- [Latihan Singkat 1]:
Jawablah pertanyaan berikut berdasarkan dokumen tentang Habib Salim.
(a) Selain ijazah, sanad, dan wirid, benda apa yang juga diberikan Habib Salim kepadanya?
(b) Siapa yang melipat jubah itu sebelum diserahkan?
(c) Apa arti idkhalussurur menurut dokumen ini?
- [Latihan Singkat 2]:
Tuliskan ulang dengan persis bagian dokumen tentang Habib Salim, dimulai dari "Setelah dicoba, ia" dan berlanjut hingga "Salim kala itu.".

- [Dokumen]:
========================================================================

Habib Salim mengizinkannya pulang dan bahkan
memberikannya banyak ijazah, sanad, dan wirid. Selain itu, Habib Salim juga
memberinya sebuah jubah. Habib Salim menyuruhnya untuk mencoba mengenakannya
terlebih dulu.
Setelah dicoba, ia merasa sangat terkesan. Sebab,
sebelum diserahkan kepadanya, jubah itu dilipat Habib Salim sendiri. Rupanya
Habib Salim ingin sambil mengajarinya melipat jubah. “Begini cara melipat jubah,” ujar Habib Salim kala itu.
Ia benar-benar merasa terkesan dengan apa yang
dilakukan gurunya itu. Baginya, itu adalah pelajaran yang sangat bermakna.
Pelajaran tentang bagaimana seseorang harus mempunyai semangat untuk idkhalussurur (menyenangkan hati orang
lain) dan juga pelajaran untuk bersikap tawadhu’.
Siapa yang tidak senang? Sudah dikasih hadiah, diberi
penghormatan pula seperti itu oleh orang sebesar Habib Salim? Begitu pula
tentang ketawadhu’an Habib Salim yang ia saksikan langsung. Padahal, saat itu
ada khadamnya dan orang-orang lain yang sewaktu-waktu selalu siap menerima
perintah Habib Salim.

========================================================================

- [Data yang Diberikan]:
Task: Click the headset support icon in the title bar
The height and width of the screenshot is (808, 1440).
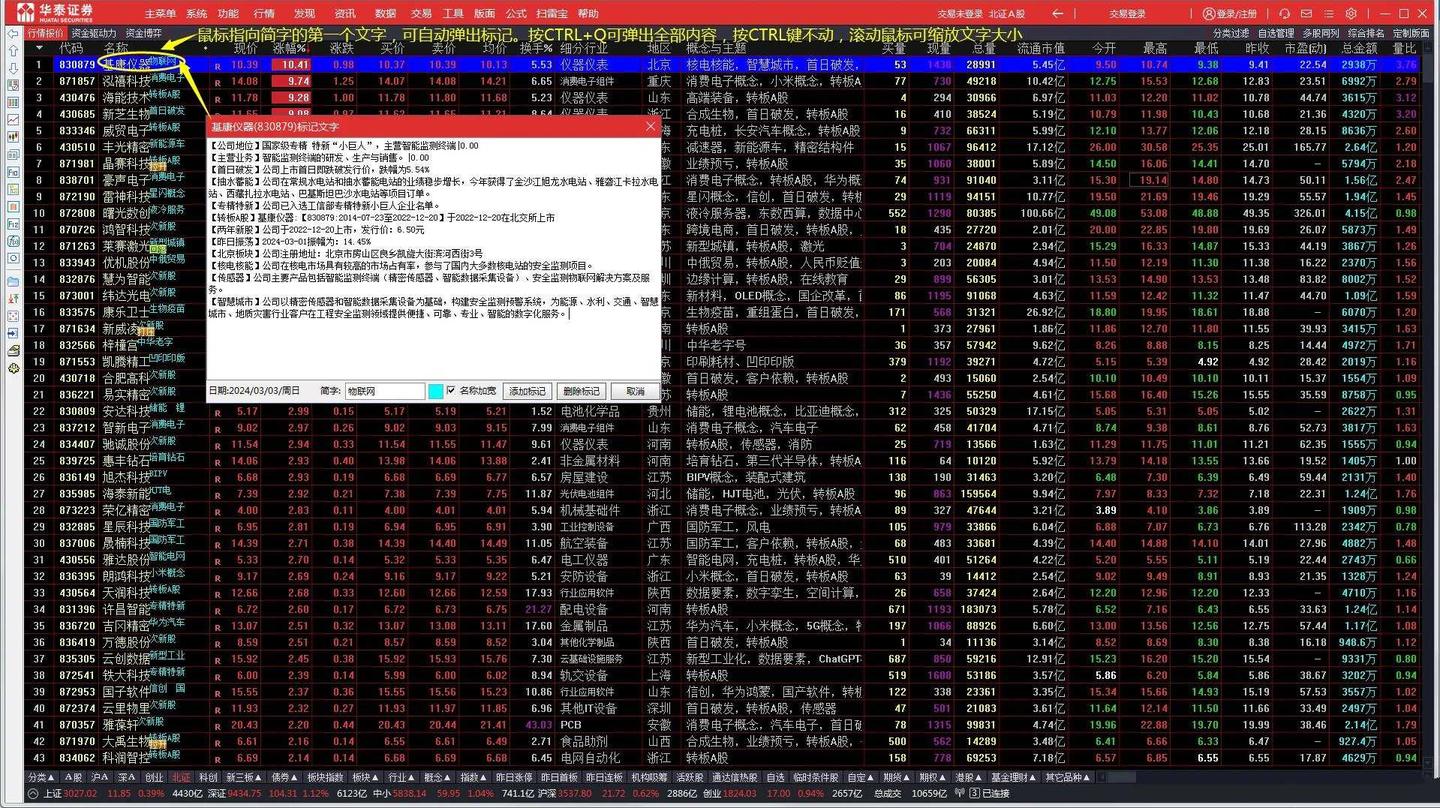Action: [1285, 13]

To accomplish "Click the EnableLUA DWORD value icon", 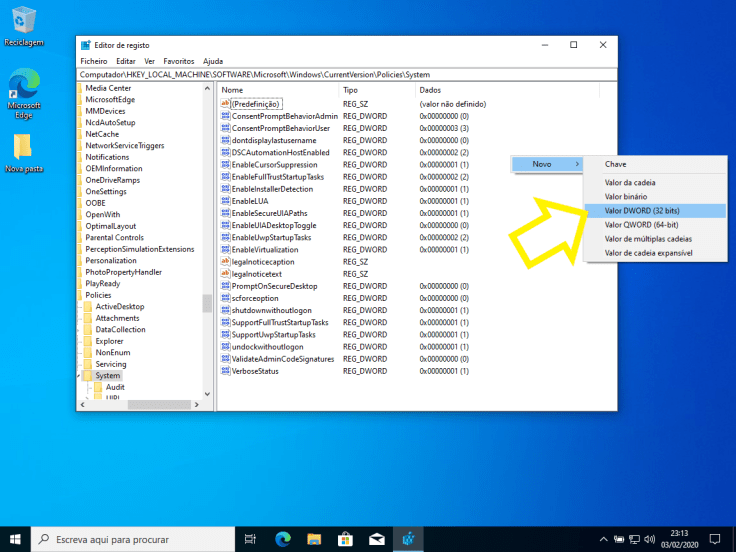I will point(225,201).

========================================================================

- [Jawaban Tugas 1]:
(a) Sebuah jubah.
(b) Habib Salim sendiri.
(c) Menyenangkan hati orang lain.

- [Jawaban Tugas 2]:
Setelah dicoba, ia merasa sangat terkesan. Sebab,
sebelum diserahkan kepadanya, jubah itu dilipat Habib Salim sendiri. Rupanya
Habib Salim ingin sambil mengajarinya melipat jubah. “Begini cara melipat jubah,” ujar Habib Salim kala itu.